I'm spending the weekend in The Lab. It is my intention to spend some time with Mr. Ortiz. I will file a full report


----------



## thebighat (Feb 21, 2001)

A Hoosier is one of those old fashioned oak kitchen worktop/cupboard items. The one we have has been in the family for years.
I crawled into bed with The Taste of Bread and was immediately and properly humbled. I can't wait to really get into it. This guy Calvel sounds like the Ignatius J. Reilly of bakers, always on the lookout for lapses in decency and taste. I am going to try his French bread tomorrow, following all his hints on mixer speeds and times and temperatures. I also want to try the rustic bread with the pate fermentee that just gets cut into chunks and not really properly shaped.


----------



## kylew (Aug 14, 2000)

I kinda though you might like it.

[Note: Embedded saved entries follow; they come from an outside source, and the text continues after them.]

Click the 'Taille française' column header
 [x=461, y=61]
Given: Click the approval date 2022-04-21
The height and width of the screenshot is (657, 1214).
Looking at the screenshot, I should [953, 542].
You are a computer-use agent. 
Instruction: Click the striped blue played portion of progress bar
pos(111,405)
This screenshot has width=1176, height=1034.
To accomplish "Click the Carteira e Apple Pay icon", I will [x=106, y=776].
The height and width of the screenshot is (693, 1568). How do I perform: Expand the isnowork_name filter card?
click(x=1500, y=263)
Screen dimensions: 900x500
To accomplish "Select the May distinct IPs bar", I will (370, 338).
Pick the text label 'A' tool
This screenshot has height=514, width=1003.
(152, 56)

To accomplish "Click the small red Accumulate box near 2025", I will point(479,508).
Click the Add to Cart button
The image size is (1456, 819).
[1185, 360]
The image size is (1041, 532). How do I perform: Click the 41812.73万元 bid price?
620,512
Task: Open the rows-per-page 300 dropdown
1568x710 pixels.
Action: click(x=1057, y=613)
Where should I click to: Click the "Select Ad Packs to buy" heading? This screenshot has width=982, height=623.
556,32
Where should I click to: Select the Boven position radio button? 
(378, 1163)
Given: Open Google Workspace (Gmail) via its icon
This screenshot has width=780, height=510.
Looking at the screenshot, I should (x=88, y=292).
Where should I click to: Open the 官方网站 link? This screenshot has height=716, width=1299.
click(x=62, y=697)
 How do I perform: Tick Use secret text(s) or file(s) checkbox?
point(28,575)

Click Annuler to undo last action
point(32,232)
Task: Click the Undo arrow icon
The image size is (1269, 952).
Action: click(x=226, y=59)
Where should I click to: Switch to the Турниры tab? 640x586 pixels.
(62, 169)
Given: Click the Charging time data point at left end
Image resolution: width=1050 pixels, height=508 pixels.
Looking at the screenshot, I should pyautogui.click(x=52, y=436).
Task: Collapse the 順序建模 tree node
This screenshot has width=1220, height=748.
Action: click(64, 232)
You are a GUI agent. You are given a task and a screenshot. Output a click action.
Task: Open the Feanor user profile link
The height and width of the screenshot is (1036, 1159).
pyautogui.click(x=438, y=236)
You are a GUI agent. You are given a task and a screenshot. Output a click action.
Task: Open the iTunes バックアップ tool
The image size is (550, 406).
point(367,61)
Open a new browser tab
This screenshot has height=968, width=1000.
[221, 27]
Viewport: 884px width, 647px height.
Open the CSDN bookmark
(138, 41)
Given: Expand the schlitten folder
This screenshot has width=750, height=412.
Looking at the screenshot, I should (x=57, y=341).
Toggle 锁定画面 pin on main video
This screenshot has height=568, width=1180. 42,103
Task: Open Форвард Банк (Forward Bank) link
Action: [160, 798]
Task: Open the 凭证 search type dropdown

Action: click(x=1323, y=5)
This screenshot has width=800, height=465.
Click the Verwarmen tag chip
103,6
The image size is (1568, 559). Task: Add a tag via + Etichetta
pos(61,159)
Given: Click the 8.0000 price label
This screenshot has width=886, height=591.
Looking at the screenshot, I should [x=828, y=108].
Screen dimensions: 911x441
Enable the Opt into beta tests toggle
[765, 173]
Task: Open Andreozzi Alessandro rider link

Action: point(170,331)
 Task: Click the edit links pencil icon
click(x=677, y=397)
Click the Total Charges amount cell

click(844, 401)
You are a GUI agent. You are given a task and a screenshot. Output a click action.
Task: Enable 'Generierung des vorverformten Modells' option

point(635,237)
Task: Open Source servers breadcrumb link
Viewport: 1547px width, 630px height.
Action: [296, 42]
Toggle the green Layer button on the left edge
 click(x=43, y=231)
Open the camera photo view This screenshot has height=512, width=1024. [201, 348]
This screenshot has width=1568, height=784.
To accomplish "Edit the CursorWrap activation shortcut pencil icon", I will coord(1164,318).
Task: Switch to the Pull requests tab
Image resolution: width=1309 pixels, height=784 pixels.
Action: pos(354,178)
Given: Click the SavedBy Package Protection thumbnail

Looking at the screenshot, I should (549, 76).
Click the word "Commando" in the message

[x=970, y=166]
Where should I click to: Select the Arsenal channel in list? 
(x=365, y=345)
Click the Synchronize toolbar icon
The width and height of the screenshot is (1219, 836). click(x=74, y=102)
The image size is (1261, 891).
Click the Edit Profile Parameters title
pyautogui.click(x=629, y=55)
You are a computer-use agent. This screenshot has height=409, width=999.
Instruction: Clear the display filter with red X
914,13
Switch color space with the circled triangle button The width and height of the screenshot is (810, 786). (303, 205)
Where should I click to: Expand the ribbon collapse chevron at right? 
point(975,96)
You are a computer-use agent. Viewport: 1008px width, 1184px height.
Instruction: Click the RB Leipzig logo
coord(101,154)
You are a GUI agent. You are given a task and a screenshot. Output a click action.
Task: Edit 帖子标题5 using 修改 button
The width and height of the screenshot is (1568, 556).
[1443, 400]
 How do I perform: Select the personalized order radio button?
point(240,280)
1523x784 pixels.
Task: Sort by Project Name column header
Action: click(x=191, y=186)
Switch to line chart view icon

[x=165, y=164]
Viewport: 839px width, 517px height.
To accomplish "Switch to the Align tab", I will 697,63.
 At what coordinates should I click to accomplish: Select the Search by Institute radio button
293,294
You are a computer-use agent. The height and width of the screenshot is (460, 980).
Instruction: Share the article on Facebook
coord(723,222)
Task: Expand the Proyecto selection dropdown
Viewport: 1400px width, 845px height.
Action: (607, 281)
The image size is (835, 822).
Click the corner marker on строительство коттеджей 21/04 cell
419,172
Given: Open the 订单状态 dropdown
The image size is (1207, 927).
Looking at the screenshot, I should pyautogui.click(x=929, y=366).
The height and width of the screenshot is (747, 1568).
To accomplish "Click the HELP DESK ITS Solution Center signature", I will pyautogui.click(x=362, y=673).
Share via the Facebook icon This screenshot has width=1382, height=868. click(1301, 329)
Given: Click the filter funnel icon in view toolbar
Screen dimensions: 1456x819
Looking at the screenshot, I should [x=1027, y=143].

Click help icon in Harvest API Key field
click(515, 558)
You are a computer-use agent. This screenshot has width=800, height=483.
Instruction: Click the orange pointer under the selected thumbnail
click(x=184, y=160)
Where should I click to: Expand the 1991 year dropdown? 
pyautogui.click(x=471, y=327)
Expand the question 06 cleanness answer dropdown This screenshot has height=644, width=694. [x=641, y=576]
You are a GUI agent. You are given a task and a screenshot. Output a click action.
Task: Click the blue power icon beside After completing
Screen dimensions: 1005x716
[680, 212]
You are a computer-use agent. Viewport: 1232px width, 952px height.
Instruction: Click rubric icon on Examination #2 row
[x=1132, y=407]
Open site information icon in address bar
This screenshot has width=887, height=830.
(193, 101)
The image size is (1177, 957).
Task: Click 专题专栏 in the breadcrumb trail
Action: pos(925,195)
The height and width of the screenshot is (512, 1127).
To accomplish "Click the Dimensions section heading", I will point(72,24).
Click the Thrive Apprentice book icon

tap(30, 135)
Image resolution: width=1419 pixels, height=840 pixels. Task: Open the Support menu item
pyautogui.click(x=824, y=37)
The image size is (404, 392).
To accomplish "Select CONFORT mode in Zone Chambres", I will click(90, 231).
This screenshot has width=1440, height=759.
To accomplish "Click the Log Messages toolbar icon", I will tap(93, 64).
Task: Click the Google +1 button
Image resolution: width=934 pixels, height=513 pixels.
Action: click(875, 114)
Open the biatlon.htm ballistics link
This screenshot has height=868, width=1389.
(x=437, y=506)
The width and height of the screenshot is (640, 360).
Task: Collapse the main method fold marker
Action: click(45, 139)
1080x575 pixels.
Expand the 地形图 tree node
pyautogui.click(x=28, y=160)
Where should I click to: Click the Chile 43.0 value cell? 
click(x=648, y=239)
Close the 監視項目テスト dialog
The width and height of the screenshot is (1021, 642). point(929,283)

I find the Translator's side bars very helpful.


----------



## isa (Apr 4, 2000)

I'm looking forward to it Kyle.


----------



## kimmie (Mar 13, 2001)

You see, I have no kitchen to work in and my baking books and toys are in storage.

You guys...keep posting...at least, I enjoy reading...FOR NOW!

 


TBH: I'm glad you like the Calvel book.


----------



## isa (Apr 4, 2000)

Kimmie, I'll lend you mine if I get to keep half the bread you make!


----------



## kimmie (Mar 13, 2001)

Nice try Isa, but I'll pass. :chef:


----------



## isa (Apr 4, 2000)

Guess I'll have to make my own bread this weekend....


----------



## thebighat (Feb 21, 2001)

Made the French bread with the traditional method today. His percentages are very close to Reinhart's for the same pain ordinaire. He is at 67% h2o to Reinharts 66, and yeast is 1.25% to .05. I blew the dough temp, came out a little cold, so I put the dough in the warming cabinet for a while. It finished fermenting on the bench and the thermometer was at 75. The 35 minute rest after rounding was a little long for me, but the baquettes rolled out nicely after that rest. I made two baguettes, one big batard, 2 pain fendu, and a boule. I have trouble with the slashing. The baquettes bent in the oven, the cuts on the batard filled in and the pain fendu didn't look like the picture, but geez, it was good bread. It was a 3 min mix on speed 1 on a 20 qt, 15 min autolyse, then 8 min on 1. I usually cut that 3 min down till the dough picks up, then I mix on 2 for about 10 min. The baguettes came out perfectly round, not at all flat on the bottom. I like that. I'm trying it again tomorrow. I have barely had a chance to look at the book in depth I've been burning the proverbial candle.


----------



## kimmie (Mar 13, 2001)

TBH,

I find it interesting that YOU had problems slashing! What went wrong? Please keep us posted on your results, like a diary...

:lips:


----------



## kylew (Aug 14, 2000)

Isa - I'm struggling with The Village Baker. Been looking for projects for the weekend and I can't seem to get my hands aroound his recipes. He deals in handfulls of flour, nonspecific amounts of levain, he gives only dry measure amounts (how do you measure a cup of levain?)etc. There are weights in the formulae in the back of the boog but he foes not give baker's percentages and the amounts are huge. The other thing is I guess I didn't want to start a third starter. From what I've read, his levain is a lot like Reinhart's firm starter. I happen to have a batch of that in the fridge so I am going to sub it for levain and see how it goes.


----------



## isa (Apr 4, 2000)

What a mess Kyle. Sorry, it's always disappointing when a book doesn't hold to its promises.


----------